The Socialist Party of America was founded in 1901. The first SP nominee for President was labor leader Eugene V. Debs and he received votes in North Carolina several times. The first time was in 1904, when he received 125 votes. In 1912, the party held its convention with 100 delegates from 12 counties in Winston-Salem. A theme of the meeting was opposition to global war. In that year, Socialist nominee Debs received 1,025 votes.

In 1916, Socialist nominee Allen Benson received 509 votes for president. In 1920, Debs was once again the nominee and earned 446 votes while in federal prison. The vote totals were relatively low because small parties were required to print and pay for the ballots with the names of their party's nominees.

The party's 1920 platform included calls for the repeal of poll taxes and the guaranteeing of voting rights regardless skin color, which did not come to fruition until the Civil Rights Movement decades later.

===The Great Depression years===

In October 1932, Socialist presidential candidate Norman Thomas spoke before 1,200 people in Raleigh. He earned 5,591 votes in the general election.

The Socialist Party of North Carolina held a convention in Greensboro, North Carolina in 1932 during the Great Depression. It was actively involved in various labor disputes, including locally in the 1934 textile workers strike. During the 1930s, attempts were made to form a united front between members of the Communist Party and Socialist Party in North Carolina.

Following the successful efforts to put Thomas on the 1932 ballot, North Carolina drastically increased its ballot access requirements. The North Carolina Attorney General threatened to sue North Carolina voters who signed the party's petition but were not party members.

===Rejection of the United Front===

From the time of the 1929 Loray Mill strike in Gastonia, North Carolina had been the target of political organizers of the Communist Party USA (CPUSA) — bitter rivals and political enemies of the Socialists throughout the CP's ultra-revolutionary Third Period.
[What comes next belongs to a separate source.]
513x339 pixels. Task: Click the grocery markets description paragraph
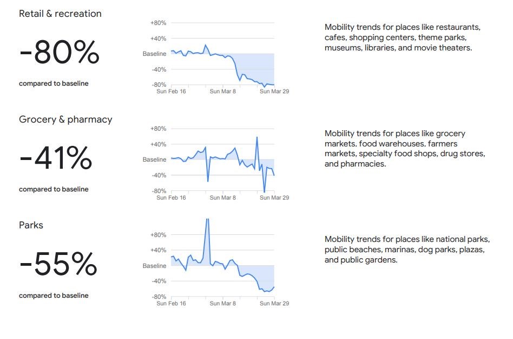404,149
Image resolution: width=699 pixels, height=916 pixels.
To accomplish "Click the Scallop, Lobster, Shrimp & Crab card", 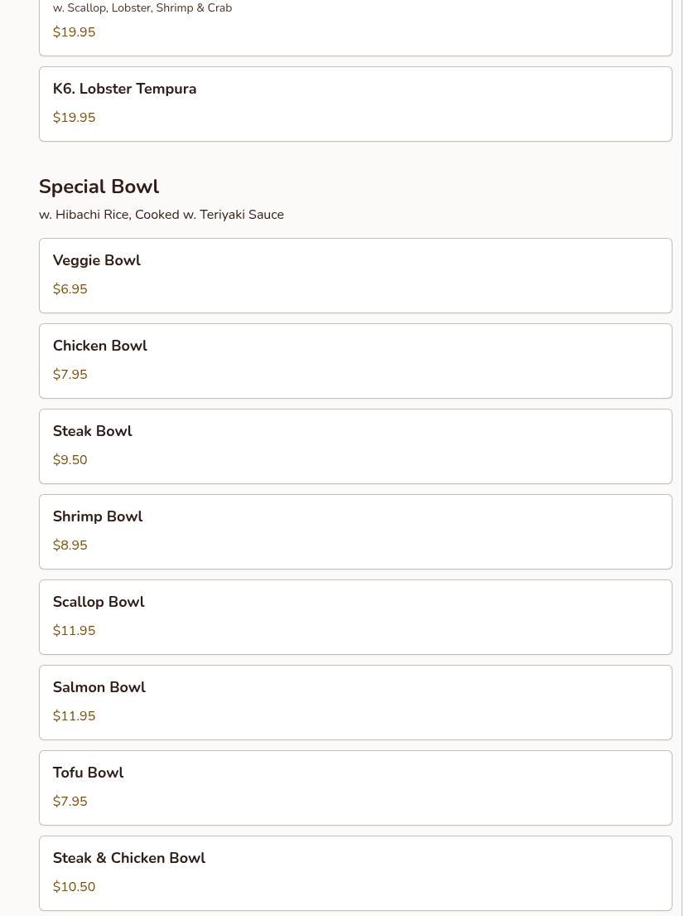I will point(355,27).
With the specter of fascism growing in Europe, this ultra-left political line of the international Communist movement began to change in 1934, with a move made towards a new Popular Front policy. On September 21, 1934, Communist functionary Paul Crouch wrote directly to Socialist leader Norman Thomas proposing united action between Communists and Socialists in organizing the textile industry.
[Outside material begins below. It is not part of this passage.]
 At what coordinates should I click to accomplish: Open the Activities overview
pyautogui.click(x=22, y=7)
Crouch proposed joint action on a range of political issues, including support of unemployment insurance, repeal of the state's regressive sales tax, legal defense of jailed strikers and other political prisoners, and monthly meetings between Socialists and Communists in North Carolina. Thomas poured cold water on the idea of closer ties between the bitter political foes, however, declaring in a negative reply to Crouch that Communist "policy in the labor field is hurtful rather than helpful to the policy we want to achieve."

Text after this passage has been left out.